▸ **AUFGABEN**:
**A.** Gib aus dem Bundesgerichtsentscheid den Wortlaut zurück, der bei „Sammlung der Entscheidungen“ beginnt und bei „Abs. 3 SchKG).“ endet.
**B.** Fasse den Bundesgerichtsentscheid in zwei Sätzen zusammen.

▸ **VORLIEGENDER TEXT**:
=====
Sammlung der Entscheidungen des Schweizerischen Bundesgerichts
Collection des arrêts du Tribunal fédéral suisse
Raccolta delle decisioni del Tribunale federale svizzero

BGE 102 III 1



102 III 1

1. Entscheid vom 19. Januar 1976 i.S. Riportella. Regeste

    Betreibung einer unverteilten Erbschaft (Art. 65 Abs. 3 SchKG).

    Die Gültigkeit der Zustellung des Zahlungsbefehls an den
Willensvollstrecker hängt nicht davon ab, ob dieser bzw. der Betreibende
gutgläubig ist.
=====
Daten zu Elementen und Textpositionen

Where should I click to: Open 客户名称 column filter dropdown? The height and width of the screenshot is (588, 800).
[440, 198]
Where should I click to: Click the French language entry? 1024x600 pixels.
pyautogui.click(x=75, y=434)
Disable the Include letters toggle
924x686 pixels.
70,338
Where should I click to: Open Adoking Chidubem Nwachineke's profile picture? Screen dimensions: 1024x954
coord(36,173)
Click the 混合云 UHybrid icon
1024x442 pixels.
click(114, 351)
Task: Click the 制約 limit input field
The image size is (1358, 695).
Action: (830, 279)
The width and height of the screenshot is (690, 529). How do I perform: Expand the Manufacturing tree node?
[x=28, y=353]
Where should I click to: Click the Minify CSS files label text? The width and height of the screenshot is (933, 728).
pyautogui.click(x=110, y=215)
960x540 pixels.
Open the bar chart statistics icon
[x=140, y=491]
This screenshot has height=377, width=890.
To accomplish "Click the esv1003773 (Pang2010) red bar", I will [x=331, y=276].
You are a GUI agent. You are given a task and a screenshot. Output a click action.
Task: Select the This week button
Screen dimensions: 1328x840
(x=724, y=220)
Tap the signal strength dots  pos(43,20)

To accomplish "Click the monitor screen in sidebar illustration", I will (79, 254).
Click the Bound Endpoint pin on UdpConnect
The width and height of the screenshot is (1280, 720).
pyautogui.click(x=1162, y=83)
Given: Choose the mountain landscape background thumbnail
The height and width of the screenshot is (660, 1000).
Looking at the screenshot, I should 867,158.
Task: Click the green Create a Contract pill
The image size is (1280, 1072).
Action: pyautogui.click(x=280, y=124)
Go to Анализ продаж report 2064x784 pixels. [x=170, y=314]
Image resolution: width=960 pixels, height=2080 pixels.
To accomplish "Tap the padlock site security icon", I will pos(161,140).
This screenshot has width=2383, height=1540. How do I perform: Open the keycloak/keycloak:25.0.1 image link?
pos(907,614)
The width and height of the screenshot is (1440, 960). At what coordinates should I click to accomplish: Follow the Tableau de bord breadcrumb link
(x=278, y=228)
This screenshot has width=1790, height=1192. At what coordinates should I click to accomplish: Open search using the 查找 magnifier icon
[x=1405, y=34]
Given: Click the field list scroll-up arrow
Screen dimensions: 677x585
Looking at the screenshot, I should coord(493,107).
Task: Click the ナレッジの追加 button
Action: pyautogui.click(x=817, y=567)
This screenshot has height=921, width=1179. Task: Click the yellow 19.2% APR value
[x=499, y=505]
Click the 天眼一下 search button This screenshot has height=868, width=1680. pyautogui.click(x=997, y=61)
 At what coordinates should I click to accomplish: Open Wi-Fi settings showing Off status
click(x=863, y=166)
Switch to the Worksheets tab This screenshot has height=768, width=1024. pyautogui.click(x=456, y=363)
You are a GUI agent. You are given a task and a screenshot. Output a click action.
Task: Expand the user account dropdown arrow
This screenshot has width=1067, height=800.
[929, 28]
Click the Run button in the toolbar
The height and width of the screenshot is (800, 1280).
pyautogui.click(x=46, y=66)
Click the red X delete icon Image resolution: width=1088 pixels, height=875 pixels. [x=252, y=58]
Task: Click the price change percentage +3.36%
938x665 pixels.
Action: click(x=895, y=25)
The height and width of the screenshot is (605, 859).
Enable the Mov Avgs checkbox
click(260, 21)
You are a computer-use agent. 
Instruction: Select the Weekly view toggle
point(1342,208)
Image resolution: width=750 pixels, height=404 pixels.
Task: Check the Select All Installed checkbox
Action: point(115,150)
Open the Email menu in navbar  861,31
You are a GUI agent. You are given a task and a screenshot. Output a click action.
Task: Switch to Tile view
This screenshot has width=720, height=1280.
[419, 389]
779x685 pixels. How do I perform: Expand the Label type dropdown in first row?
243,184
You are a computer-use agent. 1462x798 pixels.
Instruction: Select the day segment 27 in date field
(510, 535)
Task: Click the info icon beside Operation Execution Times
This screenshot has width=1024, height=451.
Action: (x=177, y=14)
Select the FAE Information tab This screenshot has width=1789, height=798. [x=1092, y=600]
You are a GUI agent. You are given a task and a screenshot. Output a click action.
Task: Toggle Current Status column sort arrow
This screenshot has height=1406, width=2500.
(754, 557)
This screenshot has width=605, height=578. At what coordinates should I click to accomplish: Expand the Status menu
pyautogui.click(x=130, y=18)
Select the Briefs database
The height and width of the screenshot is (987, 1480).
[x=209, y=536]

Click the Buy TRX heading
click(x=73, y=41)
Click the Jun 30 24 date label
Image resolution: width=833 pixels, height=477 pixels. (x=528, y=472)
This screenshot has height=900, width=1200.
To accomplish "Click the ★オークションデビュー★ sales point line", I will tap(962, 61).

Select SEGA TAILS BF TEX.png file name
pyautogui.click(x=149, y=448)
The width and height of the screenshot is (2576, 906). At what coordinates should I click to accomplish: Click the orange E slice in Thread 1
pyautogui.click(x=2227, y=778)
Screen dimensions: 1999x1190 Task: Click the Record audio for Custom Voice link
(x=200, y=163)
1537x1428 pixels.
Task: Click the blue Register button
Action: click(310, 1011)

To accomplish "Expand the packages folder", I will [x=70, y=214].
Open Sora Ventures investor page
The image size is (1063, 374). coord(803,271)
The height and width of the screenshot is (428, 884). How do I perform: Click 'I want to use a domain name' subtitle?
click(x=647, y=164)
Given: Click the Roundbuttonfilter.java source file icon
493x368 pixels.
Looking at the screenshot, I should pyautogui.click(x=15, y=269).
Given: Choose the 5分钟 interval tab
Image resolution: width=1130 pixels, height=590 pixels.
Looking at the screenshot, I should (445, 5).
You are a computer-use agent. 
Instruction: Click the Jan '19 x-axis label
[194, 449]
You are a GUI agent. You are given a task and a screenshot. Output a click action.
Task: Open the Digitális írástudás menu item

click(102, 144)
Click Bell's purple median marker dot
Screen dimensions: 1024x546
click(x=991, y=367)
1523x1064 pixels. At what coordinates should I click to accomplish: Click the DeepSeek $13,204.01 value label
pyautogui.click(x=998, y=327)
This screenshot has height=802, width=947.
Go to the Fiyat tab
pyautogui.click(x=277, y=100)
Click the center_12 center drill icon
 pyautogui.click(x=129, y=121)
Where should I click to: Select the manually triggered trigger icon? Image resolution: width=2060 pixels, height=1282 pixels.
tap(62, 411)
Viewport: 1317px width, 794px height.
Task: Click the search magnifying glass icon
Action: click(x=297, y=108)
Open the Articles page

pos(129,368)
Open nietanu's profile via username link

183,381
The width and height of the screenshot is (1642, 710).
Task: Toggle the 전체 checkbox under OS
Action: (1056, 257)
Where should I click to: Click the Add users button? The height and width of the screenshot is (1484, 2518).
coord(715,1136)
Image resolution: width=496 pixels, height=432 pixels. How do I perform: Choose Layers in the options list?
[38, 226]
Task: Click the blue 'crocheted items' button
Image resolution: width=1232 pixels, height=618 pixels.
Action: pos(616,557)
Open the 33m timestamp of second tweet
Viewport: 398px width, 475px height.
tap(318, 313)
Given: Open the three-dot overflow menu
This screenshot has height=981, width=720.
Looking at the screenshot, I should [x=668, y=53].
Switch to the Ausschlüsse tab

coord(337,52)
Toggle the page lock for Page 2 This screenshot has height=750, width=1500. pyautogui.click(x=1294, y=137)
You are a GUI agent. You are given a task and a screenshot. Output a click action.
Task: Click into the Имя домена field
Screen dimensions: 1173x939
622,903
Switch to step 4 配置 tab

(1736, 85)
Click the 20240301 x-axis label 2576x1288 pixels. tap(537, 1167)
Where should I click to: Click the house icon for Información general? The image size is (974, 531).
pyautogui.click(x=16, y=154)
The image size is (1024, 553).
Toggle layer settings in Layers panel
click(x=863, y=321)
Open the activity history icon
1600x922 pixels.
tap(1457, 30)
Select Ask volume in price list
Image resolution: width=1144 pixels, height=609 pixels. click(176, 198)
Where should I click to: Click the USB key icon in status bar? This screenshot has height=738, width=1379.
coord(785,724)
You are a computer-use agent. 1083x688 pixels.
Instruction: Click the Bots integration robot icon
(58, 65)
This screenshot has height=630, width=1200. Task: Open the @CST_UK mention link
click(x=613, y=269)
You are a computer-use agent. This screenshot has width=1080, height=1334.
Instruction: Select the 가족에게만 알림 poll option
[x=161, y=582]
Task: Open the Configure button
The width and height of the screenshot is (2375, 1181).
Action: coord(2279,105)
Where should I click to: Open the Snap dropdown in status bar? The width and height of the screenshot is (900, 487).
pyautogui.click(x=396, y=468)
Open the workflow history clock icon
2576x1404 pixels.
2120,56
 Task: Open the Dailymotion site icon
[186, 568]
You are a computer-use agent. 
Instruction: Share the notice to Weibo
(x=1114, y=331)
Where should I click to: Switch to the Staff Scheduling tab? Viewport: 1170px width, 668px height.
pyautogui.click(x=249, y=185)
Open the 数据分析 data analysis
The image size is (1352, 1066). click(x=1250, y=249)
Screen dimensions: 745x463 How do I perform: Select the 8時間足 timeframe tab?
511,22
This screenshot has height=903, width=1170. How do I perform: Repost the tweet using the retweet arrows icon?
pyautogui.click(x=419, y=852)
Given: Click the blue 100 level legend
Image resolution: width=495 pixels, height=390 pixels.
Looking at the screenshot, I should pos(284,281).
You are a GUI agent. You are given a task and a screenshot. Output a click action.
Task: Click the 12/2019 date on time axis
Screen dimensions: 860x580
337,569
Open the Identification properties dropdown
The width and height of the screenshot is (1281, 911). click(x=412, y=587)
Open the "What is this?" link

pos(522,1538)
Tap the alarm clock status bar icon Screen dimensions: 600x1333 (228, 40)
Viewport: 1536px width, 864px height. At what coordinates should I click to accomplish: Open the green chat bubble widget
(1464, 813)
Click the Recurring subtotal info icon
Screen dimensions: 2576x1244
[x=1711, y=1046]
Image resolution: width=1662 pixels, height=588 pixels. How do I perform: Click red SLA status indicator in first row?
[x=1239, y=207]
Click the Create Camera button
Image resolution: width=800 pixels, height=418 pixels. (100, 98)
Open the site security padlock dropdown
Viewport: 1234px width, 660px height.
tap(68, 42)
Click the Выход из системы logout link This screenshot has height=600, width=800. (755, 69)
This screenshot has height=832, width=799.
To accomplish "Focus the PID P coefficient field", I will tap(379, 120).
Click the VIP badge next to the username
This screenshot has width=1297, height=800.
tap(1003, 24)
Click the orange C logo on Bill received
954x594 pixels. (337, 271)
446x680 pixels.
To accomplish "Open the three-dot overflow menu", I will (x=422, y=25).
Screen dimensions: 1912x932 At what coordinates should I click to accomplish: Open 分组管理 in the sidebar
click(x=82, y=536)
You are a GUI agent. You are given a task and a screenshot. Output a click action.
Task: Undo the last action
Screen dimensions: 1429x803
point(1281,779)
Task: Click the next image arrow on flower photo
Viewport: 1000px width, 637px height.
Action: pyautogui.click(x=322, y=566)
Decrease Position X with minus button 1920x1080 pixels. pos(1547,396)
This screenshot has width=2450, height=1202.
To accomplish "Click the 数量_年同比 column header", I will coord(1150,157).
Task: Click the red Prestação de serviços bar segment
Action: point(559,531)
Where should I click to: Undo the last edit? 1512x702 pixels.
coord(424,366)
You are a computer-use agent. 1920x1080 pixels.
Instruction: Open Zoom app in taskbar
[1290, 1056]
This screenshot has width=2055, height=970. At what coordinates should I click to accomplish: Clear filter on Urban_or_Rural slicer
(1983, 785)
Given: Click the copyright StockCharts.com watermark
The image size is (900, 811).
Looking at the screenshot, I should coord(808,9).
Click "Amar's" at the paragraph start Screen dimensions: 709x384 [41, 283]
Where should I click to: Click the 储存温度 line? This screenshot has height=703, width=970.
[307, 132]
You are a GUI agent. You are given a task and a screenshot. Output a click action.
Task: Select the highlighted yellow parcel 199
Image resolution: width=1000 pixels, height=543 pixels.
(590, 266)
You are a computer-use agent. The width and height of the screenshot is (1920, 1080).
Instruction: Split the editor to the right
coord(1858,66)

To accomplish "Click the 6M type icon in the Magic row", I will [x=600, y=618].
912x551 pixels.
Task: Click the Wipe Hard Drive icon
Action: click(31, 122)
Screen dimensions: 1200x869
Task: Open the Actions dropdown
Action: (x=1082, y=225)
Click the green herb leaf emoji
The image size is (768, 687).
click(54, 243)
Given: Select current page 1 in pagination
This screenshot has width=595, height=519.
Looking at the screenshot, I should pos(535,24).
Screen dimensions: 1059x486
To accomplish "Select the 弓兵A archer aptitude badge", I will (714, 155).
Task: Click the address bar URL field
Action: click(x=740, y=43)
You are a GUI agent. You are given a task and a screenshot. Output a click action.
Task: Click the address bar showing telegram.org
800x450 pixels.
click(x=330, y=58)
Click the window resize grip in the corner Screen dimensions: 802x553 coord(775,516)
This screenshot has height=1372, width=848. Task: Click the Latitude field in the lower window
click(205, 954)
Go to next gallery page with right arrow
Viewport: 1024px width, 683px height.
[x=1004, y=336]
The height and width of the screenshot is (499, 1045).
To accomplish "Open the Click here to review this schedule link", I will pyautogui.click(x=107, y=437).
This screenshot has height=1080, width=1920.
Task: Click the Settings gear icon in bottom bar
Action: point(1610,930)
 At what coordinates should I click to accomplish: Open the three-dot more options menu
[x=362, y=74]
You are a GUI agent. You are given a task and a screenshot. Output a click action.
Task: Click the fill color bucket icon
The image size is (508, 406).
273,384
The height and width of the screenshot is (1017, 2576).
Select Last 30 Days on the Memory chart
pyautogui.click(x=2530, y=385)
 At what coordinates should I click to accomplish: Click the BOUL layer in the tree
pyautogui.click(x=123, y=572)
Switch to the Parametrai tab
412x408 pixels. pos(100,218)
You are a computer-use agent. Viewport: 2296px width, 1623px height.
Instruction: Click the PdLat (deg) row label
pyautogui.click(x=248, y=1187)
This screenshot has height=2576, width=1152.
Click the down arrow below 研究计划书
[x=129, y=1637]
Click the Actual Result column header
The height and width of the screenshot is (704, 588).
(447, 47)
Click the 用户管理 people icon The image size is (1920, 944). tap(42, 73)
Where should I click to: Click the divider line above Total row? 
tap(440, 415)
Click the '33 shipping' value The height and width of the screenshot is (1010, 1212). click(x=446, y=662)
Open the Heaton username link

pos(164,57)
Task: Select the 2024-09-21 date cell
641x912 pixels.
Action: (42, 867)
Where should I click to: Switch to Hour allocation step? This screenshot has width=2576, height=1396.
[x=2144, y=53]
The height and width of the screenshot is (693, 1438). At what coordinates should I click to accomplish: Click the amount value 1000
=====
▸ **LÖSUNGEN JE AUFGABE**:
**A.**
Sammlung der Entscheidungen des Schweizerischen Bundesgerichts
Collection des arrêts du Tribunal fédéral suisse
Raccolta delle decisioni del Tribunale federale svizzero

BGE 102 III 1



102 III 1

1. Entscheid vom 19. Januar 1976 i.S. Riportella. Regeste

    Betreibung einer unverteilten Erbschaft (Art. 65 Abs. 3 SchKG).

**B.** Der Entscheid des Schweizerischen Bundesgerichts vom 19. Januar 1976 in Sachen Riportella (BGE 102 III 1) betrifft die Betreibung einer unverteilten Erbschaft nach Art. 65 Abs. 3 SchKG. Die Gültigkeit der Zustellung des Zahlungsbefehls an den Willensvollstrecker hängt dabei nicht davon ab, ob dieser bzw. der Betreibende gutgläubig ist.